Stored items

※

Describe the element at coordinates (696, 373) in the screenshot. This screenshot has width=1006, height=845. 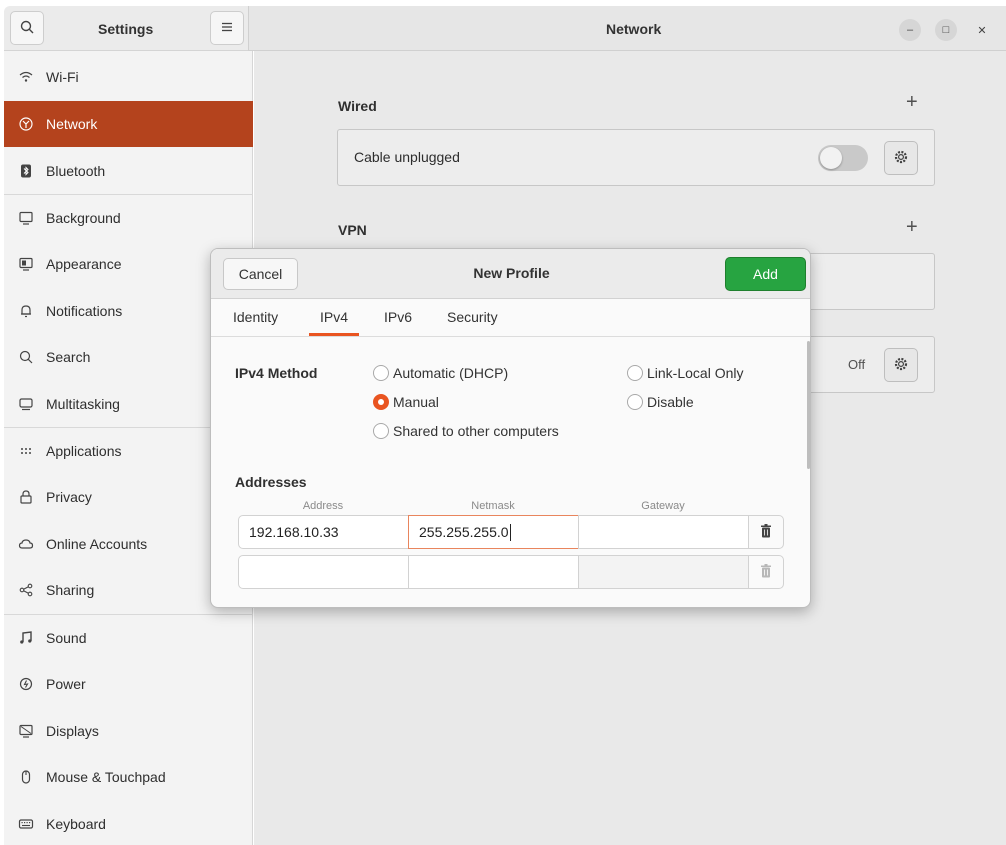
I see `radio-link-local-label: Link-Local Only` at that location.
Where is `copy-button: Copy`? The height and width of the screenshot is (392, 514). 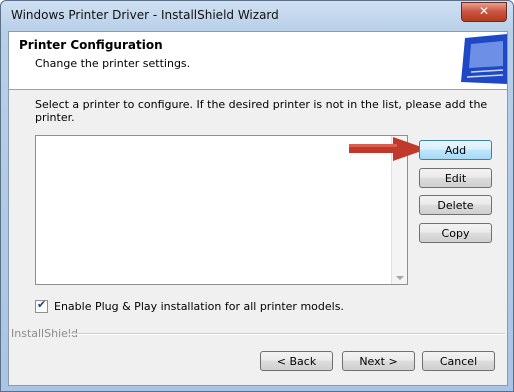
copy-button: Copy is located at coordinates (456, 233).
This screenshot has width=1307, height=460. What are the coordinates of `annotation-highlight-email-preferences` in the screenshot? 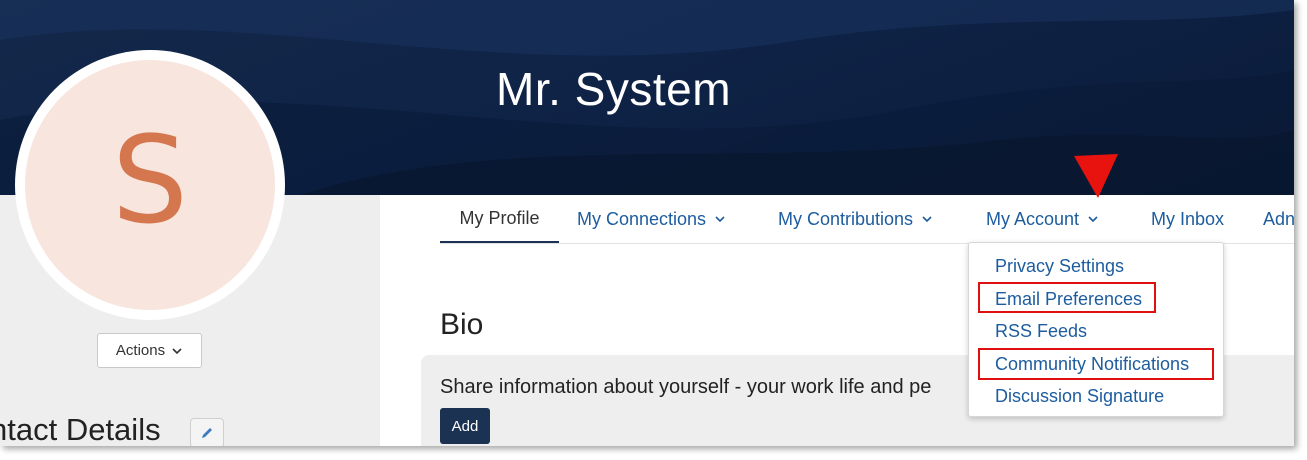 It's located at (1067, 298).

※

▶ **Your task**
Swap "coordinates" for "position" in everything from the start of the lines down to the line containing "at that location.", keeping all else unchanged and leaving out the pictures.

▶ **Reply**
Describe the element at position (696, 373) in the screenshot. This screenshot has width=1006, height=845. 
I see `radio-link-local-label: Link-Local Only` at that location.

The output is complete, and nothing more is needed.